In the current situation, the aim is to ensure that no worries arise among financial participants that liquidity bottlenecks could occur. The uncertainty in the banking world is so great that people fear domino effects. Especially since the problems surrounding Credit Suisse are still ongoing.

The fact that Credit Suisse bondholders are not to be compensated despite the UBS takeover has caused confidence in bank bonds to collapse worldwide. The reaction to Sunday’s decision can be seen directly this Monday morning, with the opening of Asian markets. The prices of many bank bonds have collapsed in the last few hours.

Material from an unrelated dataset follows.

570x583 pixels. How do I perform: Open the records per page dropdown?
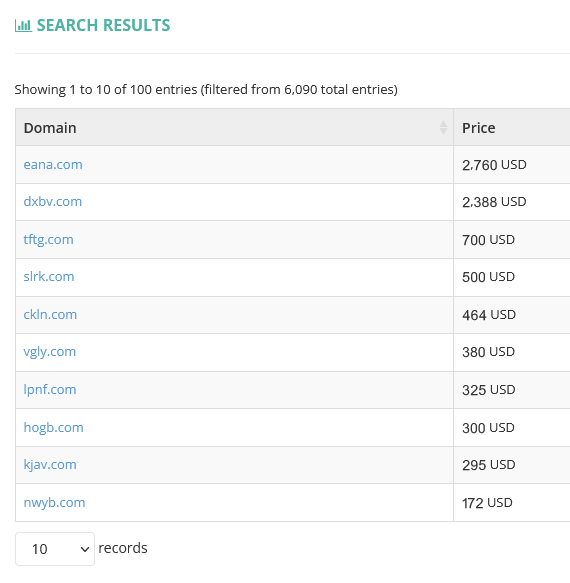pos(55,549)
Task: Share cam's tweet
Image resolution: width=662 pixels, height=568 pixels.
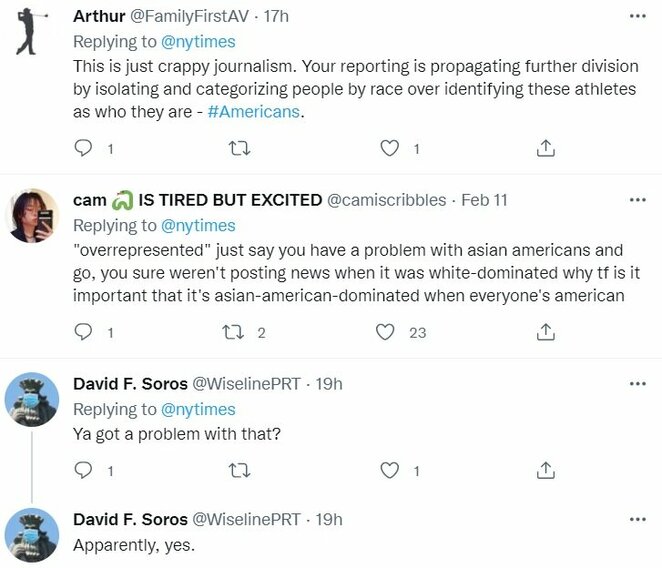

The dumping of bank stocks and bank bonds is thus likely to continue this week. Or, to put it another way: Market participants are withdrawing confidence from banks. Consequently, further bank runs are likely possible in the coming days.

Be it with the freshly launched Bank Term Funding Program or the concerted action of Sunday afternoon: Every effort is being made to prevent a conflagration. In this way, the central banks sign what former ECB chief Mario Draghi said about the euro crisis in 2012: “Whatever it takes. Together with their central banks, the industrialized countries will provide as much liquidity, i.e. loans, as necessary.”

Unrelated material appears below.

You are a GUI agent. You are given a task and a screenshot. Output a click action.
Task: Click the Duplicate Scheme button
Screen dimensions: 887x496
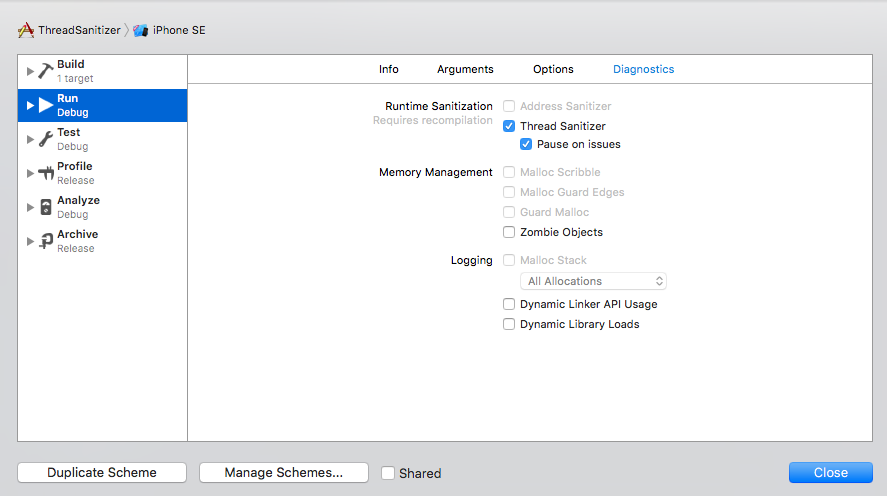point(102,473)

On the one hand, this is intended to calm the markets; on the other hand, it shows how serious the situation is. The fact that the U.S. Federal Reserve is shouting into the market: “No need to panic”, is not exactly boosting confidence in our financial system.

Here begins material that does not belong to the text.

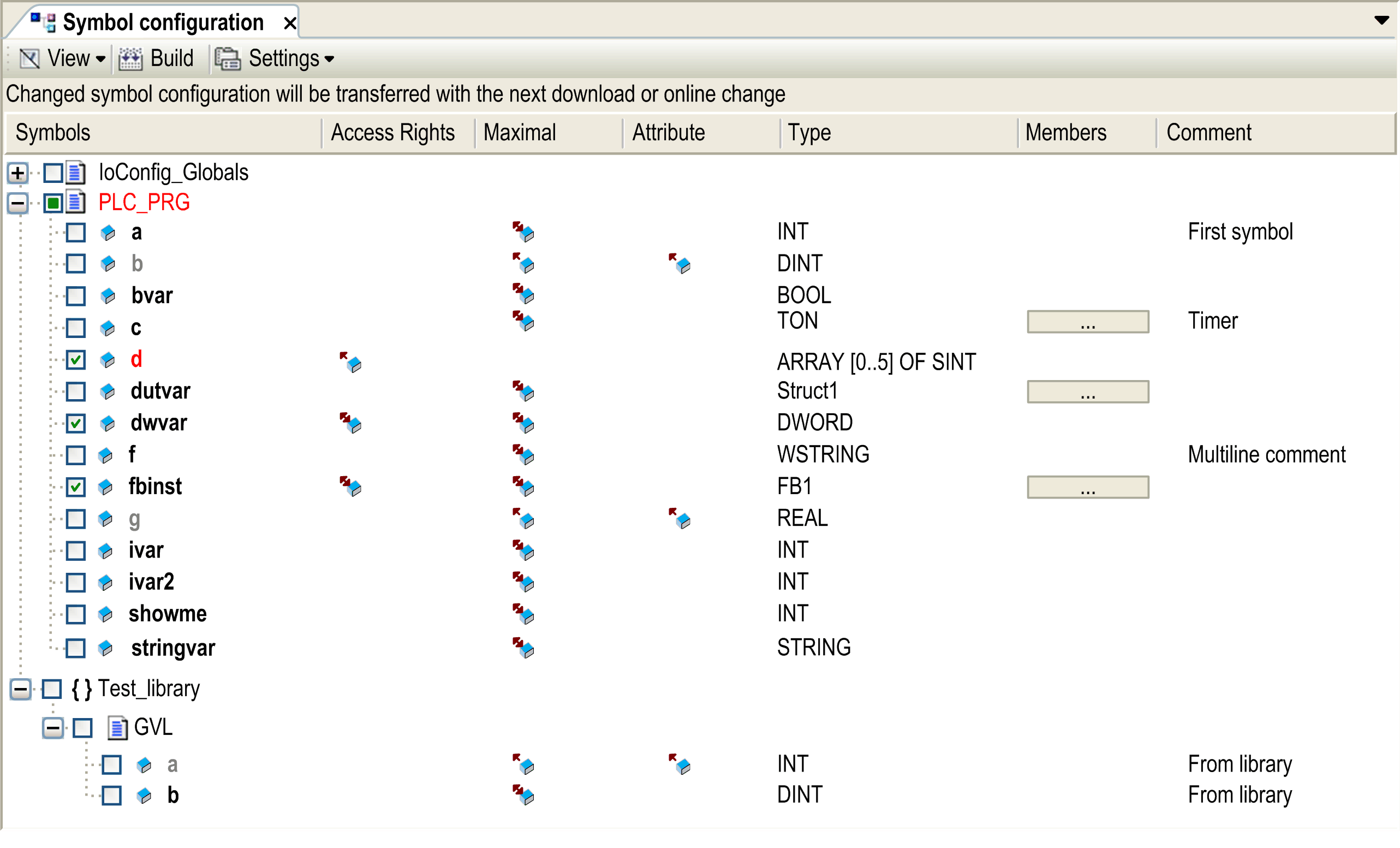Viewport: 1400px width, 848px height.
Task: Collapse the GVL node
Action: [x=53, y=727]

The effects of the rescue attempts can already be seen in the Fed’s central bank balance sheet. Whereas this balance has declined during the tighter monetary policy of recent months, i.e. liquidity has been withdrawn from the market, the opposite can now be observed.

Although key interest rates may still be high, the money supply in the system is being increased via other channels. The current rescue programs have thus already led to an expansion of the money supply. Finally, loans or refinancing options are being granted in a way that would have been unthinkable before the collapse of Silicon Valley Bank.

Bitcoin’s reaction to monetary policy can be read well from the price. With every further bailout by central banks and governments, it rises northward. The combination of inflation and loose monetary policy is ideal for Bitcoin, which is designed as a store of value. As a result, the Bitcoin price stands at over 28,300 US dollars on Monday morning (10 a.m. CET) and a good four per cent up on a 24-hour view.
Bitcoin with confidence dividen.

Even though Bitcoin’s rise, like that of tech stocks, is based primarily on the prospect of loose monetary policy, the confidence factor should not be ignored. States and central banks are in a permanent bailout mode, trying to offset the impact of interest rate hikes with bailouts. The result is less market and more state.